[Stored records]
⁂
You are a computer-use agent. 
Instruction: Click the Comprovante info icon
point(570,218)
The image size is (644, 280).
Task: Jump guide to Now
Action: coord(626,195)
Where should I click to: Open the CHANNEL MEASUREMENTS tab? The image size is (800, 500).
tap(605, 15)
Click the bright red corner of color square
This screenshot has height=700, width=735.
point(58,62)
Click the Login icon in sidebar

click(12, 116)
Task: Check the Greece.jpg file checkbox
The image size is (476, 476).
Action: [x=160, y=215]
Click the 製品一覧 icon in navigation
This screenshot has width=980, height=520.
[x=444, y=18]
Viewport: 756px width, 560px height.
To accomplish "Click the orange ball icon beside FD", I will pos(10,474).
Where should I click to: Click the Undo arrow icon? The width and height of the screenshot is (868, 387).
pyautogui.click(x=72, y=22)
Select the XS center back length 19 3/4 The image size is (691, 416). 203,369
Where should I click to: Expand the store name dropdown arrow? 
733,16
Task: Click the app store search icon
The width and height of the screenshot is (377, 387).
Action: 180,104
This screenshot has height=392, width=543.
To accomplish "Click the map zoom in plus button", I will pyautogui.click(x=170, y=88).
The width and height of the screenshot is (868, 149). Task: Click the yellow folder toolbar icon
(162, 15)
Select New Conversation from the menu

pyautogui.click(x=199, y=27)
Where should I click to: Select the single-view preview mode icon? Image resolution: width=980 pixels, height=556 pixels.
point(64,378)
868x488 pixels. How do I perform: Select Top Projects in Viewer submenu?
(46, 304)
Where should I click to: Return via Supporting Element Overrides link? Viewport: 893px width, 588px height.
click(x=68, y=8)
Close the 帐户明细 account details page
⁂
Task to complete – Taking the line with "The width and height of the screenshot is (868, 149)." as the first, copy every line through the end of the entries above exactly, with no others.

Problem solution –
The width and height of the screenshot is (868, 149). Task: Click the yellow folder toolbar icon
(162, 15)
Select New Conversation from the menu

pyautogui.click(x=199, y=27)
Where should I click to: Select the single-view preview mode icon? Image resolution: width=980 pixels, height=556 pixels.
point(64,378)
868x488 pixels. How do I perform: Select Top Projects in Viewer submenu?
(46, 304)
Where should I click to: Return via Supporting Element Overrides link? Viewport: 893px width, 588px height.
click(x=68, y=8)
Close the 帐户明细 account details page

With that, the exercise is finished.